Alcuni candidati sindaco di Reggio Emilia andarono a fare campagna elettorale a Cutro, in provincia di Crotone. Cioè la cittadina calabrese da cui proviene la cosca di ‘ndrangheta attiva in Emilia. In quel modo si resero protagonisti di “comportamenti che oggettivamente hanno rafforzato l’associazione“. C’è anche il noto viaggio in Calabria di alcuni degli aspiranti primi cittadini alle elezioni del 2009 tra le motivazioni della sentenza di primo grado del processo di Reggio Emilia. E tra quei politici c’era anche l’allora sindaco Pd – poi rieletto – Graziano Delrio. È solo uno degli episodi ricostruiti nelle oltre 5000 pagine in cui giudici spiegano le condanne del rito abbreviato mettendo l’accento sulla “disponibilità degli abitanti con i quali i mafiosi vengono in contatto ad accettarne valori e metodi”.

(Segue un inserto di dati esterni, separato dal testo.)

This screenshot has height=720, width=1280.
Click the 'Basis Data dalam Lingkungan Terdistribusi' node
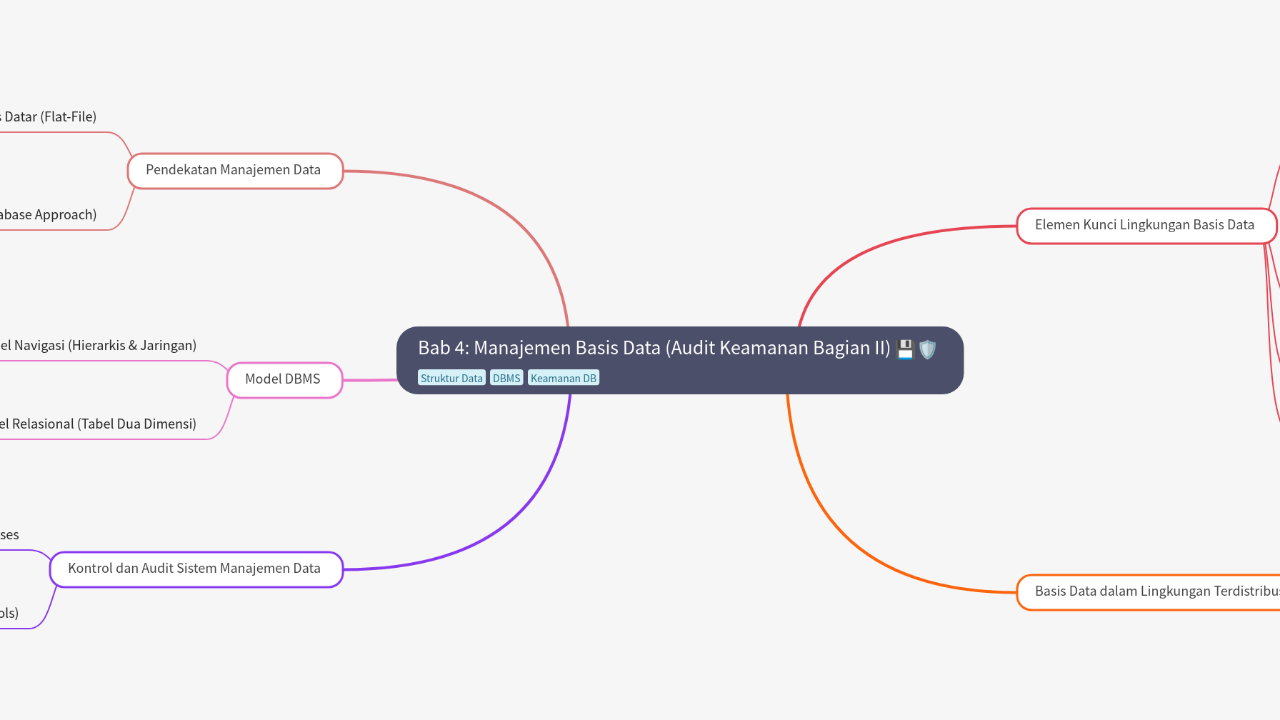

Il punto di forza della ‘ndrangheta in Emilia Romagna, dice il Collegio Giudicante, è la sua “capacità di intessere relazioni vantaggiose con rappresentanti del mondo imprenditoriale finanziario e politico istituzionale”. E il processo Aemilia è l’emblema della “storia nazionale tutta intera, che rende le organizzazioni mafiose in grado di imporsi grazie all’invincibile tentazione dell’adesione al metodo mafioso nei ricchi territori del nord”.
È un atto d’accusa pesante, che affossa il paradigma secondo cui “i sodalizi mafiosi non possano annidarsi in territori fiorenti, dotati di alto senso civico e considerati refrattari alle logiche intimidatorie e omertose”. Al contrario il processo Aemilia “consente di radiografare un’organizzazione mafiosa egemone sul piano criminale fino al punto da diventare rilevante se non dominante in numerosi segmenti dell’economia” intercettando “esponenti di rilevanti settori del contesto locale che non hanno indietreggiato dinanzi alla prospettiva di realizzare anche un profitto personale”.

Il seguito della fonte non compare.